Le Domaine des Planes – Roquebrune s/ Argens

Come prima cosa c’è da dire che i Francesi sono davvero bravi a preparare le location, quando si imbocca la stradina privata per arrivare al Domaine ci si immerge in un paesaggio quasi fatato con delle vigne ben tenute con i cartelli che indicano il vitigno e anche i fili d’erba sembrano sistemati a dovere.

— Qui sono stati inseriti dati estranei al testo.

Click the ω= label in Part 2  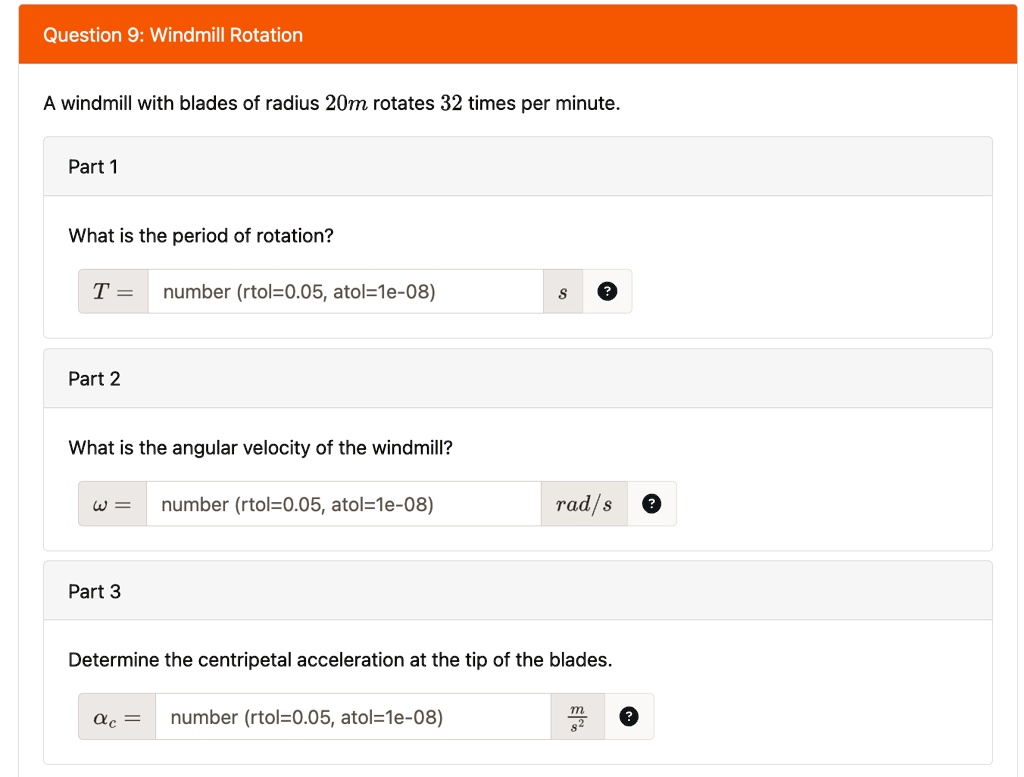pyautogui.click(x=110, y=503)
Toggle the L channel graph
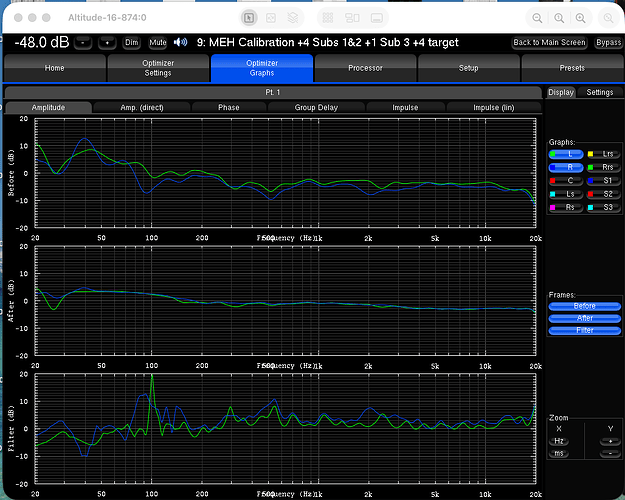This screenshot has width=625, height=500. (x=566, y=155)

Azienda certificata bio con circa 30 ettari vitati dove convivono varietà tipiche francesi come Mourvèdre, Syrah, Grenache, Cabernet Sauvignon, Clairette e Semillon; anche il Rollo ligure e una varietà autoctona che è stata ripresa: il Tibouren (che tra l’altro pare sia geneticamente affine al Rossese di Dolceacqua).

All’assaggio i rosati si prendono la scena e si distinguono per una bellissima freschezza e per i sentori fruttati e floreali delicati, ma intensi. I colori sono di grande effetto, eleganti, dati da un contatto breve e rigoroso con le bucce per rilasciare la giusta quantità di colore e far sì che sia l’acidità a farli brillare alla luce della sala di degustazione accogliente e confortevole. Si esprime molto bene il Tibouren con un bel brio e grande piacevelezza, il Cinsault e il Grenache con il Mourvèdre rendono le cuvée degli altri rosé interessanti dal punto di vista aromatico aumentando i gradi di complessità e intensità.

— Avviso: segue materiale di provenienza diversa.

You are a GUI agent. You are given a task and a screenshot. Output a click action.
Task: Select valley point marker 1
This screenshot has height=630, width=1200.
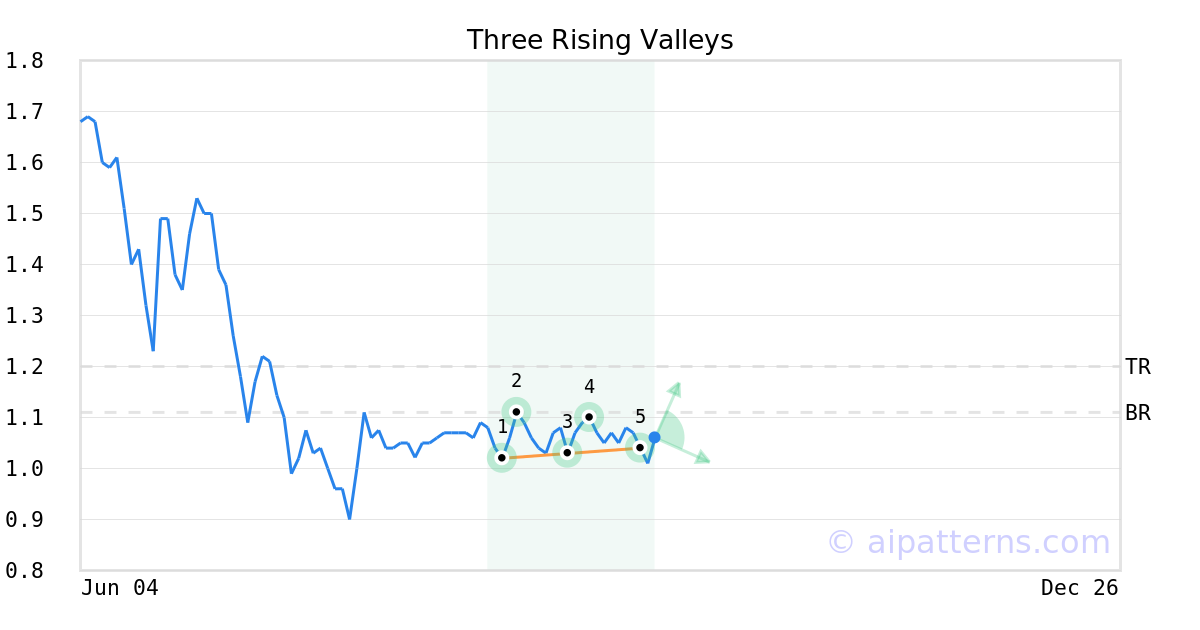[x=502, y=457]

I bianchi sono giocati sugli aromi, il Sémillon dona al vino aroma e una bella rotondità che, assieme all’acidità, rendono i vini di corpo, piacevoli e di buona beva durante pasti soprattutto a base di pesce.

I rossi sono un po’ in ombra rispetto all’eleganza dei rosati, vengono affinati in botti di rovere da 51 hl per 9-18 mesi per rifinire l’aroma e ingentilire i tannini. La triade Mourvèdre, Syrah, e Cabernet Sauvignon si fondono in varie cuvée aiutati dal Grenache, senza spiccare, rendendo la spezia del Mourvèdre e del Syrah, sfruttando il corpo del Cabernet.

Concludono la batteria della cantina un Vin de Pays des Maures con Moscato d’Alessandria vinificato secco di gran profumo e un rosato giovane di Grenache e Carignan. Per le bollicine vengono presentati un brut di Rolle e Ugni blanc e un rosé di Carignan.

La Costa Azzurra si conferma terra di rosati, un luogo dove questo vino trova la sua patria di elezione e dove è piacevole andare in giro a scoprire eccellenze come questa cantina che dal 2009 colleziona medaglie d’oro e d’argento al Concours Général Agricol di Parigi. Merita una visita il Domaine, ma, soprattutto, meritano un assaggio i vini del Domaine, per capire che cosa sia un rosé ottimamente fatto.